RECORDS SUPPLIED Start Marker

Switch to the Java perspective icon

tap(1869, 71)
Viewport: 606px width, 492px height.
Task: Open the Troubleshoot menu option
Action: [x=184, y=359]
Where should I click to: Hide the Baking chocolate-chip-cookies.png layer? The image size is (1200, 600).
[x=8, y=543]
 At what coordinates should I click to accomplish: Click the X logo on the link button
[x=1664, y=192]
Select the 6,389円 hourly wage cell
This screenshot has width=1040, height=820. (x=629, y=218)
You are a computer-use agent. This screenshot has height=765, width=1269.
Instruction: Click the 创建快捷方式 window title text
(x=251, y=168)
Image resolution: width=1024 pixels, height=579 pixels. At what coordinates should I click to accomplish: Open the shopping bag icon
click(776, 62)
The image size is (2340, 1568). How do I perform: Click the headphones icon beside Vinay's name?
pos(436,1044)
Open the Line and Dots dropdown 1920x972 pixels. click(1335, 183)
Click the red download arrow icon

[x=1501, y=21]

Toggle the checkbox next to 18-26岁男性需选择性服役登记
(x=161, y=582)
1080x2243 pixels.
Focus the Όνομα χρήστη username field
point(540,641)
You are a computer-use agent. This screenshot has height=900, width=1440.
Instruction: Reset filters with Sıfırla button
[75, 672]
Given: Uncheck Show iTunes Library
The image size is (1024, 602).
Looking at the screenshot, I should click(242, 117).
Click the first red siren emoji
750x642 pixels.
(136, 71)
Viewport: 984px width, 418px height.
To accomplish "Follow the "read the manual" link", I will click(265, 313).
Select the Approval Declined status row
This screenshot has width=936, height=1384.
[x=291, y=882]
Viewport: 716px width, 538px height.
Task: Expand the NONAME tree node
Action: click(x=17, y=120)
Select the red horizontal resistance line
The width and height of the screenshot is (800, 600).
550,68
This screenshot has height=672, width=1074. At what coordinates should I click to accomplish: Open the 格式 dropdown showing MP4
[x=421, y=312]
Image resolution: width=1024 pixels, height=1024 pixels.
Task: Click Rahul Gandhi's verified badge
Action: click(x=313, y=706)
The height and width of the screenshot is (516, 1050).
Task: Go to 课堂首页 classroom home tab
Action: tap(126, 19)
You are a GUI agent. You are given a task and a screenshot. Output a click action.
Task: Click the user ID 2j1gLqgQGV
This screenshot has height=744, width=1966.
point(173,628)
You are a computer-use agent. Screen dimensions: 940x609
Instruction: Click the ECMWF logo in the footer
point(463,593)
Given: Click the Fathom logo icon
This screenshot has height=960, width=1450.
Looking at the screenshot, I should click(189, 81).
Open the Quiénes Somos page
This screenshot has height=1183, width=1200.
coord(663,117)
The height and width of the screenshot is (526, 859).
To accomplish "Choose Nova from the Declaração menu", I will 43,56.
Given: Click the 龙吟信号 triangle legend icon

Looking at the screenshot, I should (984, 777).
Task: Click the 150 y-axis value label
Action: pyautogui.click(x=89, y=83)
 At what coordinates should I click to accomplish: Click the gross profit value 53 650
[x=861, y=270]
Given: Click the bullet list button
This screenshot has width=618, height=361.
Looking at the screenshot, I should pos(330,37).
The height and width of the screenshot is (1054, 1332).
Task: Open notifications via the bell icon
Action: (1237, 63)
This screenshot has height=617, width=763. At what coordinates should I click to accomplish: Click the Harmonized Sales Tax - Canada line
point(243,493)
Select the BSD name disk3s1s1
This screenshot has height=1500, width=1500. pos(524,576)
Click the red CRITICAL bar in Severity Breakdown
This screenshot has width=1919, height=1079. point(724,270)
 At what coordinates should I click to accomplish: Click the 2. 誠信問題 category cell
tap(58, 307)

RECORDS SUPPLIED End Marker

▸ PROMPT
Repeat, without changes, every line from the one that contains "This screenshot has height=617, width=763." through the final line of the data.

▸ EXERCISE RESULT
This screenshot has height=617, width=763. At what coordinates should I click to accomplish: Click the Harmonized Sales Tax - Canada line
point(243,493)
Select the BSD name disk3s1s1
This screenshot has height=1500, width=1500. pos(524,576)
Click the red CRITICAL bar in Severity Breakdown
This screenshot has width=1919, height=1079. point(724,270)
 At what coordinates should I click to accomplish: Click the 2. 誠信問題 category cell
tap(58, 307)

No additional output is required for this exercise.